When talking about organic fertilizers, many gardeners perceive the words “humus” and “compost” as synonyms. Others, on the contrary, consider these to be separate varieties.

Going deeper into the details, the following points should be highlighted:

  • humus is rotted manure that acquires an earthy, loose mass; it may contain impurities of straw and grass;
  • Compost is already a combination of 2 or more components, stacked in layers.

How is compost different from humus?

If you call compost humus, there won’t be a big mistake - in both cases, organic matter is over-rotted.

Ingredients for cooking

To obtain good compost, it is difficult to do without knowledge about the structure of a compost yard and filling the compost pit. The speed of compost maturation directly depends on the optimal ratio of the individual components of this fertilizer.

It is necessary to create favorable conditions for the activities of the smallest organisms. This requires air, water, heat and nitrogen. When choosing ingredients for compost, remember that nitrogen is the main nutritional element for microorganisms.

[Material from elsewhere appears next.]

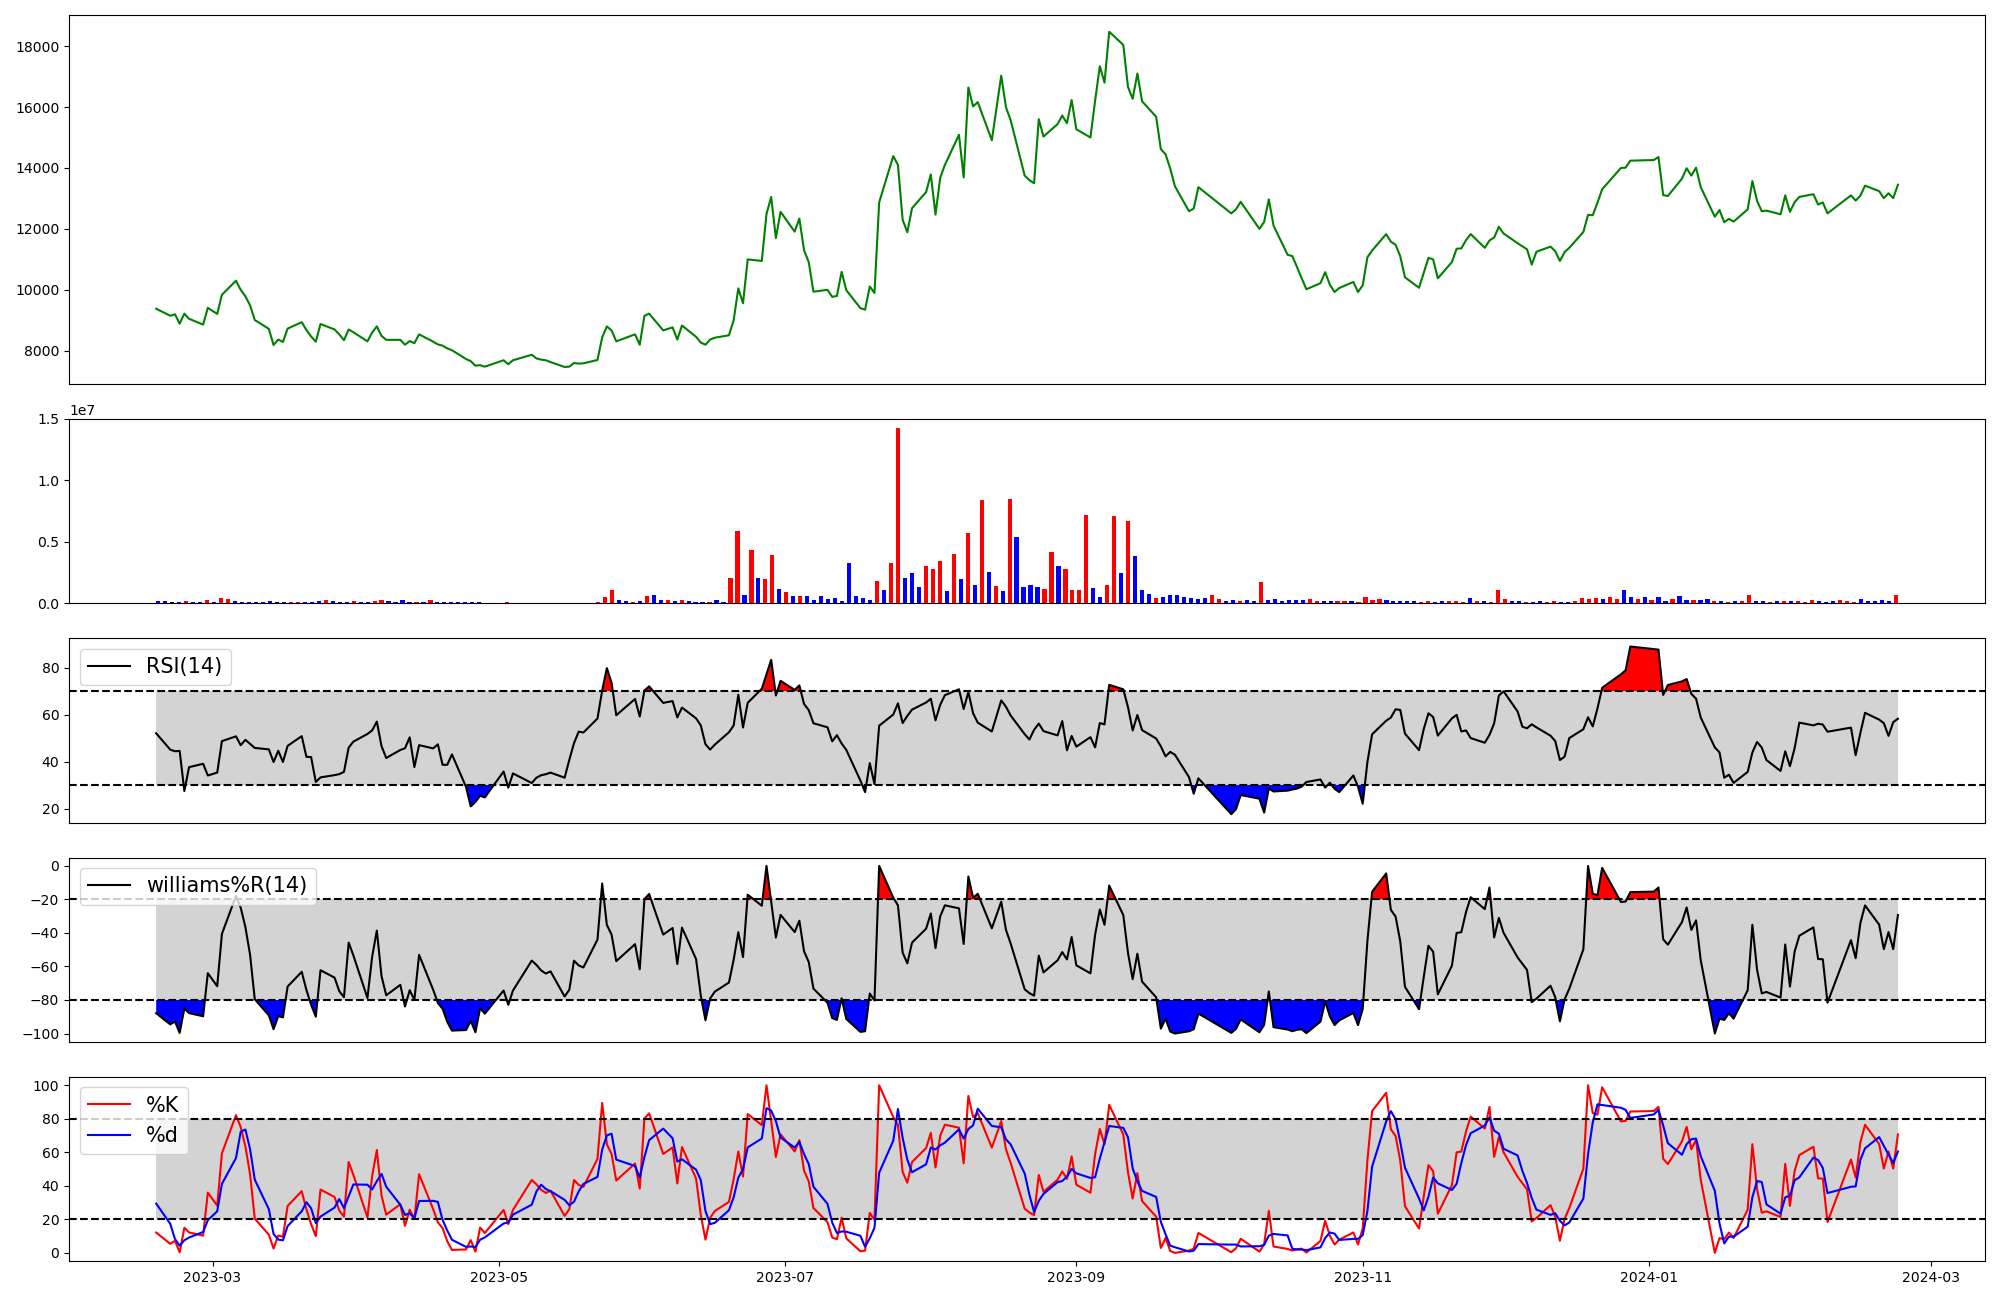
Task: Click the %K legend entry text
Action: click(162, 1105)
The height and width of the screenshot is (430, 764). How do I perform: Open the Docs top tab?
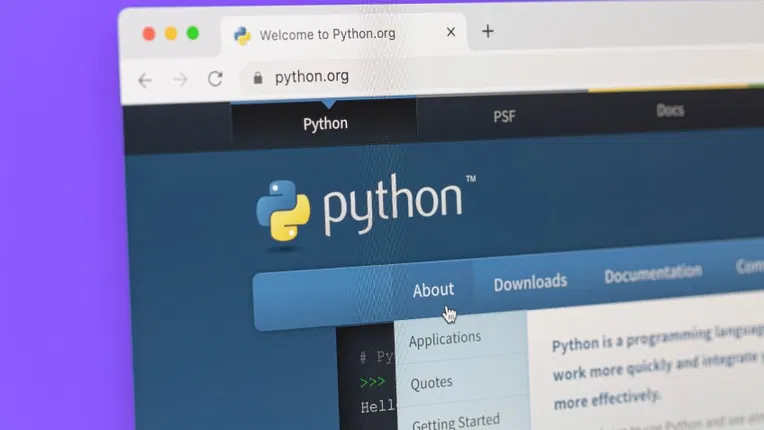point(670,110)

Compostable materials include those that are high in nitrogen (N) but low in carbon (C), and those that are low in nitrogen and high in carbon. Materials with high nitrogen content decompose faster. They emit heat, which is necessary for more active work of bacteria and fungi in the compost heap.

Nitrogen rich ingredients:

Mowing grass

Liquid manure; Bird droppings; Herbs after cleaning the garden; vegetable waste; green leaves; freshly cut grass; Pulse; Traces of nettles.

Materials saturated with carbon are less susceptible to rotting, but provide good air exchange and retain moisture.

Some of them:

straw

Straw; Chips; Dust; dried leaves; Branch; remains of marsh plants; tree bark.

Special signs

Knowing the subtleties will speed up maturation.

If the compost does not decompose a month after laying, then it lacks nitrogen. The problem can be corrected with the help of urea. For 10 liters of water you will need 2-3 matchboxes of the product.

An unpleasant smell of rotting indicates an excess of nitrogen. The organisms inside the heap grow rapidly, absorb too much oxygen and eventually die from lack of it.

Straw, which needs to be mixed with compost, will help correct the situation. It will get rid of excess nitrogen and improve the penetration of oxygen into the substrate.

What is garden compost

Summer residents call compost “garden gold.” It is used as mulch and fertilizer. The use of humus helps increase plant fertility, retain moisture in the soil and protect against diseases.

Compost can be prepared from organic matter of animal and plant origin, placed in a common heap. The process of decay involves microorganisms that decompose the collected waste. Among the symbiotes one can also distinguish worms and insects.

Garden compost

Note! For compost to be of high quality, microbes need 3 main components: food (organic matter), water and oxygen.